■ **Passage**
+ + + + +

Purified RF DNA was digested with restriction endonuclease HaeIII or RsaI (Promega) and ligated into SmaI-digested and dephosphorylated pSP73 (Promega). The recombinant plasmids were used to transform E. coli DH5α. Analysis of the inserts from these recombinant plasmids allowed the rapid accumulation of sequence data from which a set of custom oligonucleotide primers were designed. The PCR amplification was performed in a Tetrad Peltier thermal cycler (MJ Research, Watertown, Mass.) and consisted of 30 cycles of 94°C for 15 s, 50°C for 15 s, and 72°C for 40 s, using Bio-X-act polymerase (Bioline, London, United Kingdom) in a reaction volume of 50 μl containing 25 mM TAPS [tris(hydroxymethyl)methyl-3-aminopropanesulfonic acid and sodium salt, pH 9.3 (at 25°C)], 50 mM KCl, 2 mM MgCl2, 1 mM β-mercaptoethanol, and 200 μM each dATP, dGTP, dTTP, and dCTP. PCR amplicons (1.0 to 1.6 kb) covering the entire genome of Chp2 were generated using the following five primer pairs: 3503AACTTACACCTACGGCAAG3485/1657ATGCCTGTTTACTCTGTCC1675, 936TTCTCTTCGTGAAGCCTTC954/1675GGACAGAGTAAACAGGCAT1657, 4100ATAAGTTACATTCTCGGTTTG4120/1036ACTGCACATTGAAATGGGAA1017, 3010ATGAGGTTAAAAATGGCACG3029/755TTCCCTTGCAAATCTTGAAG736, and 4465TTGGATCTTACGATGACTCT4484/2132ACGGCAAGGCCAGAATTCAT2113. After purification, these PCR fragments were sequenced directly in an Applied Biosystems model 373A automated sequencer using Taq cycle Dyedeoxy terminator chemistry. Sequence data computer analyses were performed with the Lasergene software (DNASTAR Inc., Madison, Wis.). Oligonucleotides were synthesized by Cruachem Ltd. (Glasgow, United Kingdom).

+ + + + +

Recorded data
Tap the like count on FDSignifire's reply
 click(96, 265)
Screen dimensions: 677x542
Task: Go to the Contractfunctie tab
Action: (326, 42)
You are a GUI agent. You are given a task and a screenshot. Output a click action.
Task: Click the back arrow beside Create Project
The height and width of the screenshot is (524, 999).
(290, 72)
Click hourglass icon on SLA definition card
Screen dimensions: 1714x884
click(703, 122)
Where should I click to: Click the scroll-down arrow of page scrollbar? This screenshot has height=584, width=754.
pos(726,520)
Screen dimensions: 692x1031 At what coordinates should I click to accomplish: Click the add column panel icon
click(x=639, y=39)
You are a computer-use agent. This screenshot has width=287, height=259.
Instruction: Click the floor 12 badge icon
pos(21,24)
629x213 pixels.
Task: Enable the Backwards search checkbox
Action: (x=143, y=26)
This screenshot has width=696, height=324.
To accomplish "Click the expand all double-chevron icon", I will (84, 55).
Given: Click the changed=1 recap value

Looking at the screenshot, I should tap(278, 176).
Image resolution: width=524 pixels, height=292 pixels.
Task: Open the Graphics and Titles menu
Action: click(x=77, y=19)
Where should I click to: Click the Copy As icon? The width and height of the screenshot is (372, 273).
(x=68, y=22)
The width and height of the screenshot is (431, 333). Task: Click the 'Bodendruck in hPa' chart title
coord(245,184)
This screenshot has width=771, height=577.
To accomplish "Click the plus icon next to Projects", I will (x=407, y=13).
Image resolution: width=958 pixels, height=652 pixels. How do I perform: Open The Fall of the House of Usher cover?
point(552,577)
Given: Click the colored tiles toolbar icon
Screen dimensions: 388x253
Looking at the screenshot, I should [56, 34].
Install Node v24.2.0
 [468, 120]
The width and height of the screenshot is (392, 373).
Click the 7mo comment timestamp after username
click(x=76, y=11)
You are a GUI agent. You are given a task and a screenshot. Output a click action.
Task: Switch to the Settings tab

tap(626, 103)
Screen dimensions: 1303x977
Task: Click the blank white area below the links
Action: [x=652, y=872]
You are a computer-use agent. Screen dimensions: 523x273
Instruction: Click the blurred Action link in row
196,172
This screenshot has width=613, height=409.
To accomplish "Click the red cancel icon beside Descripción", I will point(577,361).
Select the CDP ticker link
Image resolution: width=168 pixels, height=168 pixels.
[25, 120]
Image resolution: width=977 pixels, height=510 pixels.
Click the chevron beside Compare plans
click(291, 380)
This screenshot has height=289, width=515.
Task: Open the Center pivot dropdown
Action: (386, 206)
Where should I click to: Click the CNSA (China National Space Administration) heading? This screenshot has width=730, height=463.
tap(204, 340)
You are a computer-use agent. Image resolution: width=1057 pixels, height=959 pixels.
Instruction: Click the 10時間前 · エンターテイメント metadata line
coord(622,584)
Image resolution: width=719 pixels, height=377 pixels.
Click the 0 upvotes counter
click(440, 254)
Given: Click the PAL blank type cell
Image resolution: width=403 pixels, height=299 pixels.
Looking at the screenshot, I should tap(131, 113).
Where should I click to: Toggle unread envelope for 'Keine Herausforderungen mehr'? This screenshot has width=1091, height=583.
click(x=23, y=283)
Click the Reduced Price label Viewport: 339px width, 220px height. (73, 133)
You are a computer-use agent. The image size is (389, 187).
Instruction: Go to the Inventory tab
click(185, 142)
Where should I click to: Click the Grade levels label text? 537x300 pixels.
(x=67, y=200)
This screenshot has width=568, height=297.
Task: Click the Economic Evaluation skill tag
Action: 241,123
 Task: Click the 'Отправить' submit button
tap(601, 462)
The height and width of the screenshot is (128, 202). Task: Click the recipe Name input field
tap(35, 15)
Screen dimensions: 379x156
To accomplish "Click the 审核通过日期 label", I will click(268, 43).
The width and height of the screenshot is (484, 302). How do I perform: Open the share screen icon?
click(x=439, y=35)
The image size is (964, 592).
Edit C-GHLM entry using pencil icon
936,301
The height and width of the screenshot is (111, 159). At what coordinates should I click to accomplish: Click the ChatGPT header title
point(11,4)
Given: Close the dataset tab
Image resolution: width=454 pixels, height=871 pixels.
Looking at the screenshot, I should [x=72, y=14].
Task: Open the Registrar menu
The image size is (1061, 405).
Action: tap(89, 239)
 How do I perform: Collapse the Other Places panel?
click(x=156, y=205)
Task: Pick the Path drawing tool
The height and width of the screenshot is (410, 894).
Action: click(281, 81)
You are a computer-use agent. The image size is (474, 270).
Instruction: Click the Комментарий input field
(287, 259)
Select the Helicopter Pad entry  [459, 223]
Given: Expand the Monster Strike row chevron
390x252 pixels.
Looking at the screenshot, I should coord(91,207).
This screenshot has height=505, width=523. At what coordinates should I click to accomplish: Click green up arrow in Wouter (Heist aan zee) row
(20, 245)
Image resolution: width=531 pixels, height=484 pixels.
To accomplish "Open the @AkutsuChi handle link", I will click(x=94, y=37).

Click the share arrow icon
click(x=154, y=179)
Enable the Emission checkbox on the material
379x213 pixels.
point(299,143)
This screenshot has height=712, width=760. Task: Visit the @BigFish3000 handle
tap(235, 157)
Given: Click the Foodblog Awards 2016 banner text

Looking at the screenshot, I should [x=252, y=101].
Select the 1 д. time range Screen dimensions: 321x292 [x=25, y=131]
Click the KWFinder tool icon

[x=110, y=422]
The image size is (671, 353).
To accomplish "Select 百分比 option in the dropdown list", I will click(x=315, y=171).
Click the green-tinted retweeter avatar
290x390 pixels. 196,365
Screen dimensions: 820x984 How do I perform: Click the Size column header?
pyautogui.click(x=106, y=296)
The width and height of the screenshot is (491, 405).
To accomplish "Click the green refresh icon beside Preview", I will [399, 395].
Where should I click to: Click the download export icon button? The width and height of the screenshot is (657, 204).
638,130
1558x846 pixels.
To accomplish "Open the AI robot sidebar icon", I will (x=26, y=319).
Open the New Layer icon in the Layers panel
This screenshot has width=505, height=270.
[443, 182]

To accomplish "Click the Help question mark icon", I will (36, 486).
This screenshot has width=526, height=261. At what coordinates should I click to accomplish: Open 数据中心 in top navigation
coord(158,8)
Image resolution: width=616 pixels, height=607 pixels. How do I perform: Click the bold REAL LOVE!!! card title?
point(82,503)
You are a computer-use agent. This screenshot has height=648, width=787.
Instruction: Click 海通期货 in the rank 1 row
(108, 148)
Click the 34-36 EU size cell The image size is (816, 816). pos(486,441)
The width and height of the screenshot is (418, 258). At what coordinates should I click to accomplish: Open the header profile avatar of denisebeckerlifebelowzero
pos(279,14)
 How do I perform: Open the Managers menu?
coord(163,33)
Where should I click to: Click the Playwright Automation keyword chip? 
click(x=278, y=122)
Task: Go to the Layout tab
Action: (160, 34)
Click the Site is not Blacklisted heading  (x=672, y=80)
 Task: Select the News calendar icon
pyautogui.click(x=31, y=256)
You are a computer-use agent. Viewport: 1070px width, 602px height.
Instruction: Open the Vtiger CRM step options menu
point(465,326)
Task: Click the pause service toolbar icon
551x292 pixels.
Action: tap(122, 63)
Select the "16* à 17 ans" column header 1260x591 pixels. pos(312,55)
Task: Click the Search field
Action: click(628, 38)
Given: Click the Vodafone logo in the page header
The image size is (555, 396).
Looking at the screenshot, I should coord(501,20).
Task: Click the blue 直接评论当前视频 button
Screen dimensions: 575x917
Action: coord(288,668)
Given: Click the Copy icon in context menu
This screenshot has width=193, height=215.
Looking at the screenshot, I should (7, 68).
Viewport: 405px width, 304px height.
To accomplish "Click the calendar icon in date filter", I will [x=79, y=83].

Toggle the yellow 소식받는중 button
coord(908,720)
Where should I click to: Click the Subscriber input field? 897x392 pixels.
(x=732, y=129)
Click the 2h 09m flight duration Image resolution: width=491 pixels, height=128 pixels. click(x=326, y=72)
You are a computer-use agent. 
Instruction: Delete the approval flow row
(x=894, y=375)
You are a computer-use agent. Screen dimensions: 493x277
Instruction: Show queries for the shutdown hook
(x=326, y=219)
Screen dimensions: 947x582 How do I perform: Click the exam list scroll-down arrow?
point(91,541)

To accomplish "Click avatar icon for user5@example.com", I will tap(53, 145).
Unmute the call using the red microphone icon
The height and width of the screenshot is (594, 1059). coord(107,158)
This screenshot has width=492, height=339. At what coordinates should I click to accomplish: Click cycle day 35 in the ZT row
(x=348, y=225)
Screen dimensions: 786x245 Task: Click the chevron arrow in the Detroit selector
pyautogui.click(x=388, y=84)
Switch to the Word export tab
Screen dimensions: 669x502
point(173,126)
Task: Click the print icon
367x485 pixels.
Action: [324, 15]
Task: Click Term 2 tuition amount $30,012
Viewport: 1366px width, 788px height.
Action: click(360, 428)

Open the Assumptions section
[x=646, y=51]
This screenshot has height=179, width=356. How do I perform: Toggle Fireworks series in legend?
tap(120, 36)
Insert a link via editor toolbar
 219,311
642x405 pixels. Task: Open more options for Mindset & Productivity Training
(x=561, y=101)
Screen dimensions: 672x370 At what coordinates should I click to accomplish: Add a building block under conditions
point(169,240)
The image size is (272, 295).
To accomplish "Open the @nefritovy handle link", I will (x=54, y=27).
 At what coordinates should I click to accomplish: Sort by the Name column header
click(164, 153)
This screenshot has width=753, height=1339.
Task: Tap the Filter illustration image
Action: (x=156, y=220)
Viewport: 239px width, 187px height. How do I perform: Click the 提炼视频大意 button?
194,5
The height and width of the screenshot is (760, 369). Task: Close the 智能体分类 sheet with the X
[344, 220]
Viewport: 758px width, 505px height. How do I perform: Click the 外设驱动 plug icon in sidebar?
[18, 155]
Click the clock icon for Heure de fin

+ + + + +

■ **Work order 1**
Do these statements agree with the passage on sequencing the Chp2 genome? Give yes or no for each, quoting the deciding words: (a) the PCR amplification ran for 30 cycles; (b) the PCR fragments were cloned into a plasmid before sequencing; (c) the oligonucleotides were synthesized by Promega.
■ **Work order 2**
Can you extend the passage on sequencing the Chp2 genome by writing what comes after its final sentence?
The entries can be set aside, since none of this work draws on them.

■ **Answer space 1**
(a) Yes: "consisted of 30 cycles of 94°C for 15 s, 50°C for 15 s, and 72°C for 40 s"
(b) No: "After purification, these PCR fragments were sequenced directly"
(c) No: "Oligonucleotides were synthesized by Cruachem Ltd. (Glasgow, United Kingdom)."

■ **Answer space 2**
Chlamydial DNA.
For DNA extraction, the Chlamydia strains listed in Table 1 were grown in BGMK cells in Dulbecco modified Eagle medium supplemented with 10% (vol/vol) fetal calf serum and cycloheximide (1 μg/ml). Infected cells were harvested 48 to 72 h postinfection by scraping off monolayers and pelleting by centrifugation at 3,300 × g. The infected cell pellet was suspended in PBS and vortexed with 4.0-mm-diameter glass beads for several minutes to release the chlamydiae. Cell debris was removed by centrifugation at 170 × g for 5 min. Chlamydiae were pelleted from the supernatant at 20,000 × g, washed in PBS, then suspended in 50 mM EDTA, and digested for 1 h at 37°C with proteinase K (200 μg/ml). DNA was prepared from the digest by using a Wizard Genomic DNA purification kit (Promega).
TABLE 1.
Chlamydial strains used in this study
Hybridization studies.
A recombinant E. coli strain carrying the complete Chp1 RF DNA cloned by the unique KpnI site in plasmid pUC9 (pChp1) and was used as the source for preparing probe DNA. Probe DNAs were prepared by digestion of plasmids pChp1 and pChp2 to completion with restriction endonucleases KpnI and BamHI, respectively. Following separation from their cloning vectors by agarose gel electrophoresis, the Chp1 and Chp2 genomes were purified using a Qiaquick purification kit (Qiagen).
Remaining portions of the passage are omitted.